Louis Ska (Corman): «Tous nos repères sont bousculés»

Louis Ska est le directeur général de Corman, filiale du groupe français Savencia (ex-Bongrain). La société belge est leader européen dans la production de beurre à destination des industriels, ainsi que des particuliers (marques Balade et Carlsbourg). Elle se trouve en première ligne dans cette « crise du beurre », puisqu’elle achète chaque année 50.000 tonnes de matière grasse et de crème qu’elle transforme à destination de ses clients. « Nous achetons de la matière première indexée aux cotations, qui est donc beaucoup plus chère », confirme le patron de Corman.

Comment expliquer cette flambée ?

Depuis le début de cette année, on a constaté un recul de la collecte laitière, à la fois en volume et en composition. Ce déficit est de l’ordre de 55.000 tonnes à cette date – ce qui pourrait conduire à 100.000 tonnes sur l’année complète –, sur un marché européen de 2,4 millions de tonnes. Qui plus est, il n’y a pas de stock de beurre. On est à 80.000 tonnes en Europe, contre 180.000 à la même période l’an passé. Soit à peine deux semaines de consommation : c’est très peu ! Par contre, il y a 350.000 tonnes de stock de lait écrémé en poudre, dont les prix sont très bas (NDLR, l’Europe rachète la poudre excédentaire au prix dit « d’intervention », soit environ 1.800 euros la tonne). Dans le même temps, on constate une hausse de la production de fromage (de l’ordre de 0,7 %), qui s’explique par le fait qu’elle permet de valoriser la totalité du lait, à la fois la matière grasse et la matière protéique.

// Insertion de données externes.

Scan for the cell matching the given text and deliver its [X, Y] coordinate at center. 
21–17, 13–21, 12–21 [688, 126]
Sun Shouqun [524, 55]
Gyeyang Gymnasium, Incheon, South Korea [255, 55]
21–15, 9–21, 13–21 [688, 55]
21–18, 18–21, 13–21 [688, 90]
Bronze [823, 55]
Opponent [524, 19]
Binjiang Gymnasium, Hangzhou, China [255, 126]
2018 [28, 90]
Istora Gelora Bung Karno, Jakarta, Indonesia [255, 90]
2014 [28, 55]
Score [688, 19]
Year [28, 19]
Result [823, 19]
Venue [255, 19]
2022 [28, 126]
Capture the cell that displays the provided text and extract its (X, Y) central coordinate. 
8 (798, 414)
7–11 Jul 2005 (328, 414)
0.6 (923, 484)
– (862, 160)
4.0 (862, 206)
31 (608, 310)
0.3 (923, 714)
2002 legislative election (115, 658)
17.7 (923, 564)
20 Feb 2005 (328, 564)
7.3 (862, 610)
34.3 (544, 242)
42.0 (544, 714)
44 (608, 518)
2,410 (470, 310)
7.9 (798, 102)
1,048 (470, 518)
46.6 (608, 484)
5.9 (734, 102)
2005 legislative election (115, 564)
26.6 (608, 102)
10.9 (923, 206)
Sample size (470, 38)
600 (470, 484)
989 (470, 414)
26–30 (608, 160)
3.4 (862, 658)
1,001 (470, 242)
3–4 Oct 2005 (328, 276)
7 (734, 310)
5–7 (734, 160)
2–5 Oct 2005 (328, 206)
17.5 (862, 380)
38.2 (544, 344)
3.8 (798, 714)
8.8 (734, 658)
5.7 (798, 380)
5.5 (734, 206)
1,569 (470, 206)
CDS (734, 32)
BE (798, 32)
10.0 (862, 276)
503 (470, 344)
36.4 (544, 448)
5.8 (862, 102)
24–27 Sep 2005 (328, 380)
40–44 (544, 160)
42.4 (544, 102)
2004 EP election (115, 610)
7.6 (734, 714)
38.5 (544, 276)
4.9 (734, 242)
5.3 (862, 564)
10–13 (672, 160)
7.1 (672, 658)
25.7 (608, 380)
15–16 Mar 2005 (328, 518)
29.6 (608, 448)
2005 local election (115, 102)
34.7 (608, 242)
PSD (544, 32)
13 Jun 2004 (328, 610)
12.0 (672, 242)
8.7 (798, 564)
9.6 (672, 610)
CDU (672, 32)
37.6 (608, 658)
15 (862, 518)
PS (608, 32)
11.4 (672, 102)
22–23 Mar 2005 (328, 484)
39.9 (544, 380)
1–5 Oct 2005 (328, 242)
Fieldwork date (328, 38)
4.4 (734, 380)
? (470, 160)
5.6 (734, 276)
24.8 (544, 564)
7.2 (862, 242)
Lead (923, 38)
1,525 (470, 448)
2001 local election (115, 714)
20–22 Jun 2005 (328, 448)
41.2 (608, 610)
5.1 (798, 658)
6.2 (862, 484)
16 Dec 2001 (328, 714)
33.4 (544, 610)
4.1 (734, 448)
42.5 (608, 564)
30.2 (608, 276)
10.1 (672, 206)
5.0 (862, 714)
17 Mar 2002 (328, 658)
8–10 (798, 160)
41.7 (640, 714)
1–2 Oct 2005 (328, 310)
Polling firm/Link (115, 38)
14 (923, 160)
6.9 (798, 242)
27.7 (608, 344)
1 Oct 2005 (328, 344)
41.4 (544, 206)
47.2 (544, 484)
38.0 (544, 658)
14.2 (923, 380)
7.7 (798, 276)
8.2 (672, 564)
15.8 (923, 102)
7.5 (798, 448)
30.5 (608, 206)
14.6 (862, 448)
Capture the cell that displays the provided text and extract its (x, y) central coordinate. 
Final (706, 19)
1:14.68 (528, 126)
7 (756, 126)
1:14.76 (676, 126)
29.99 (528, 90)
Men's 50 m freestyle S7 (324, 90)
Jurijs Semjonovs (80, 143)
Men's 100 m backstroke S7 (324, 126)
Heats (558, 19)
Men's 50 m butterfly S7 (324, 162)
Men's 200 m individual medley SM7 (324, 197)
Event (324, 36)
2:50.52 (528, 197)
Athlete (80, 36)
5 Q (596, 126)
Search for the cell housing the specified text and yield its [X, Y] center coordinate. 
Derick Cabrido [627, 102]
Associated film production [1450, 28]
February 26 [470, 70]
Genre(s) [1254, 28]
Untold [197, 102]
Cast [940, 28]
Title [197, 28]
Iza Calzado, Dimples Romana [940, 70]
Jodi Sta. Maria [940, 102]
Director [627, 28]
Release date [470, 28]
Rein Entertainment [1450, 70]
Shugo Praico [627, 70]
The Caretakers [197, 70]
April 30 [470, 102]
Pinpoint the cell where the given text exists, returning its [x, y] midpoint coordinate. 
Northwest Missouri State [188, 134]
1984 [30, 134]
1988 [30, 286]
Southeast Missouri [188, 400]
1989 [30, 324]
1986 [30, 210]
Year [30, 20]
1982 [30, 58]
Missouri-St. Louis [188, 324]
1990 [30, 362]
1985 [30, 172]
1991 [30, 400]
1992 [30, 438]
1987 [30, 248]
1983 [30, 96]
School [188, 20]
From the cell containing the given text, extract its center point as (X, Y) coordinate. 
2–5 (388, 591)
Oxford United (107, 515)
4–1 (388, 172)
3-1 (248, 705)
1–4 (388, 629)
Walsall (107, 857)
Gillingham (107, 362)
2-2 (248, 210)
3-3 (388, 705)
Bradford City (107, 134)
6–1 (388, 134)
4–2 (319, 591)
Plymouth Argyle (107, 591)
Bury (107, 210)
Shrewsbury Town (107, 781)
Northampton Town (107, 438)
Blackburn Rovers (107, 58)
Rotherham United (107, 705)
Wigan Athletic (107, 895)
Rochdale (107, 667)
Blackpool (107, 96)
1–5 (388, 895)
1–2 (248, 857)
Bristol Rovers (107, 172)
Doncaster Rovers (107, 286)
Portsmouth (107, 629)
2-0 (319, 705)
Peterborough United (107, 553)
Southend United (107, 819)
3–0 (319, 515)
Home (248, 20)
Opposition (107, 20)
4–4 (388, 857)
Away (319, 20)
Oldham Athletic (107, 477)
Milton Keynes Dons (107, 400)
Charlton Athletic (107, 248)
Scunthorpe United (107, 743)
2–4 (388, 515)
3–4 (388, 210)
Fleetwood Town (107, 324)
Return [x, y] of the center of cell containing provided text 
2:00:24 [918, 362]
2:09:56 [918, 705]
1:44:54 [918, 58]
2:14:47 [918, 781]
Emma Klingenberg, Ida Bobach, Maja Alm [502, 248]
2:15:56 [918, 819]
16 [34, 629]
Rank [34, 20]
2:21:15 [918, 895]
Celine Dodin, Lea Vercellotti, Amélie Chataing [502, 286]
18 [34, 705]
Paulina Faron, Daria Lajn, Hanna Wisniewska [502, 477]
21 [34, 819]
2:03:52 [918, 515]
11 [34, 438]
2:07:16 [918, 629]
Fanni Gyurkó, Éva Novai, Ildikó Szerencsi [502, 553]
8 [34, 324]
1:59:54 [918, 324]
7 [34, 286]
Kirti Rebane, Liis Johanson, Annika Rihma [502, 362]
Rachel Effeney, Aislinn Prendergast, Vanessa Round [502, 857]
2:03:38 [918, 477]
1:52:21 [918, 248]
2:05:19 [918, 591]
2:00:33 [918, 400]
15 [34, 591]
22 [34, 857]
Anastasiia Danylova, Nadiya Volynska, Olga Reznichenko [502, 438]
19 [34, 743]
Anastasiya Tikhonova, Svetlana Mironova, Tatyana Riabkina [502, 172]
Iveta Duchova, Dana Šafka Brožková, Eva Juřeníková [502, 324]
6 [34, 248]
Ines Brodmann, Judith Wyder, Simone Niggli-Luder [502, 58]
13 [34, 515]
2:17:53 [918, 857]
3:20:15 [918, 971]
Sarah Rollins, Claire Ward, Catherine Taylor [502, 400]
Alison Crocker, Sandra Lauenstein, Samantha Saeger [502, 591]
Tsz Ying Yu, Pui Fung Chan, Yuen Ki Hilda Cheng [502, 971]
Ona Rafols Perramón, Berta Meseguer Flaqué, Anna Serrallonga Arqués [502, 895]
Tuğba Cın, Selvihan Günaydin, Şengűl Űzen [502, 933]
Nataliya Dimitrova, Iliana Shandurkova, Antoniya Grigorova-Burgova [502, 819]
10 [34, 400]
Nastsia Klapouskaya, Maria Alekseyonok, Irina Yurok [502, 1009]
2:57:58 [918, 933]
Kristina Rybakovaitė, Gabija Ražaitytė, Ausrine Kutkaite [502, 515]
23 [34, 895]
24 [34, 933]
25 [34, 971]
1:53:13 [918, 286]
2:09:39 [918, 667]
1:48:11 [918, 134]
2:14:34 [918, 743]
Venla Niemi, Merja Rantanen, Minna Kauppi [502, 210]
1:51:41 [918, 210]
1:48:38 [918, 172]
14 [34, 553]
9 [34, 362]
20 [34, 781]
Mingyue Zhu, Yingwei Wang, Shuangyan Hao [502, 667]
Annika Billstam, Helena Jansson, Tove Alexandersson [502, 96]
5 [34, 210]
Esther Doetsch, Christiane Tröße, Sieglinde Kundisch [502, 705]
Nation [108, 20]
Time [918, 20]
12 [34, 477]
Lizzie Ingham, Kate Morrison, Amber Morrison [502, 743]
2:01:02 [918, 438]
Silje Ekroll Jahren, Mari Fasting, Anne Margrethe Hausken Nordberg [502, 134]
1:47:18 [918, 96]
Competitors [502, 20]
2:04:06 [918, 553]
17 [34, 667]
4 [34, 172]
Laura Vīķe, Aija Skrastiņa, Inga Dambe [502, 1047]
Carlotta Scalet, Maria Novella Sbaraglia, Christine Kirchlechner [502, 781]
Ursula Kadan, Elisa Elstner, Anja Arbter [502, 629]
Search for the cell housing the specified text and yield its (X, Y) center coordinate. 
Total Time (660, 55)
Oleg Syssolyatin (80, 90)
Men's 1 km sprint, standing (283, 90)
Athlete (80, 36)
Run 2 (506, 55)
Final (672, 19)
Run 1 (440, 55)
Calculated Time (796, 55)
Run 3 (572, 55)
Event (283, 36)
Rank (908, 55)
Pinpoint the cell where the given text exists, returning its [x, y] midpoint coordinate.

Louis Ska, directeur de Corman
Louis Ska, directeur de Corman - DR

Ces prix hauts vont durer ?

Aujourd’hui, tous nos repères sont bousculés et je n’ai pas de boule de cristal. Compte tenu de la hausse du prix payé aux producteurs, la collecte de lait repasse dans le positif partout dans le monde. La Nouvelle-Zélande, qui est le premier exportateur mondial, démarre sa nouvelle campagne laitière dans de bonnes conditions. Cela pourrait ramener de la matière grasse sur le marché. Mais il reste difficile de prédire l’impact structurel des stocks de lait écrémé. Cela génère une énorme incertitude. Sur le beurre, je n’attends pas beaucoup de variations d’ici la fin de l’année. Cela restera un marché haut.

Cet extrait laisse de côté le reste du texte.